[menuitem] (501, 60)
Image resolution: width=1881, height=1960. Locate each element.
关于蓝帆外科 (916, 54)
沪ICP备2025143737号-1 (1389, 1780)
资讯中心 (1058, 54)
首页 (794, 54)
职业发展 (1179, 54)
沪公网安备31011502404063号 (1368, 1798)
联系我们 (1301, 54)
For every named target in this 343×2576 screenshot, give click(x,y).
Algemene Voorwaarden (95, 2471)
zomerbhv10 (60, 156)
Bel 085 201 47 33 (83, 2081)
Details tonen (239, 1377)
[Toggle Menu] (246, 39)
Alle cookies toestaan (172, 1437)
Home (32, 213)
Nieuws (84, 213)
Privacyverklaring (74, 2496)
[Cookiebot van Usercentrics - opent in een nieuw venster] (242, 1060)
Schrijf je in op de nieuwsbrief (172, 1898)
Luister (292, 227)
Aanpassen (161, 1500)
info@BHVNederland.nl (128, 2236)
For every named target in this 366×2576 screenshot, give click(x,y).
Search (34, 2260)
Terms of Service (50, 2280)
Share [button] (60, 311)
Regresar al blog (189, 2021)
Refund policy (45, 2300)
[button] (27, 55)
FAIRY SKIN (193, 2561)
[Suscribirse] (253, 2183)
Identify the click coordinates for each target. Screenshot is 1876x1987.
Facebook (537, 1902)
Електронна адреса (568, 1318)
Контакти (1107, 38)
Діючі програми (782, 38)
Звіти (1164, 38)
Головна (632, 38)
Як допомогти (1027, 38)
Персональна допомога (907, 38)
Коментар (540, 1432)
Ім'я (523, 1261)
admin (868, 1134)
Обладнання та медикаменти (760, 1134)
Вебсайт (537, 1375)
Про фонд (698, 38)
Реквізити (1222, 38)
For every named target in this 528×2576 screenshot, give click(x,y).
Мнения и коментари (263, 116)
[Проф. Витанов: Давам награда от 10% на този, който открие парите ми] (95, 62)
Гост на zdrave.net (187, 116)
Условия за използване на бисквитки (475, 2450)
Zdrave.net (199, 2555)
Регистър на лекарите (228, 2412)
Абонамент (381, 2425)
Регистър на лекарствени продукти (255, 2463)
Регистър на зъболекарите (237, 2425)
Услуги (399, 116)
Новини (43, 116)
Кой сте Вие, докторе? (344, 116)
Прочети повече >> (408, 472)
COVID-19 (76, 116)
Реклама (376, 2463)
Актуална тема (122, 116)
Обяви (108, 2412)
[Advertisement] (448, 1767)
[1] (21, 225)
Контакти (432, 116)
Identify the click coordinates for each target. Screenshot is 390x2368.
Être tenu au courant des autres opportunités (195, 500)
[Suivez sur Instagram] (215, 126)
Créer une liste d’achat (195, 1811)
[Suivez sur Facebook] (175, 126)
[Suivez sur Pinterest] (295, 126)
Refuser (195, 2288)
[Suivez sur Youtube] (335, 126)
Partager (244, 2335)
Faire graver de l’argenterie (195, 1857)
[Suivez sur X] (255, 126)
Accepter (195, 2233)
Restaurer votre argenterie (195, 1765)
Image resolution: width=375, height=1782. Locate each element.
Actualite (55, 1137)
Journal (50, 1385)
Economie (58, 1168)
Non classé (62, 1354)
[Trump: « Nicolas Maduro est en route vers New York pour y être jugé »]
------------------------------------------------
Your task is to transcribe, with no changes, only the lines of the listing above that lie between the line holding "Algemene Voorwaarden (95, 2471)" and the line holding "Privacyverklaring (74, 2496)", inclusive.

Algemene Voorwaarden (95, 2471)
zomerbhv10 (60, 156)
Bel 085 201 47 33 (83, 2081)
Details tonen (239, 1377)
[Toggle Menu] (246, 39)
Alle cookies toestaan (172, 1437)
Home (32, 213)
Nieuws (84, 213)
Privacyverklaring (74, 2496)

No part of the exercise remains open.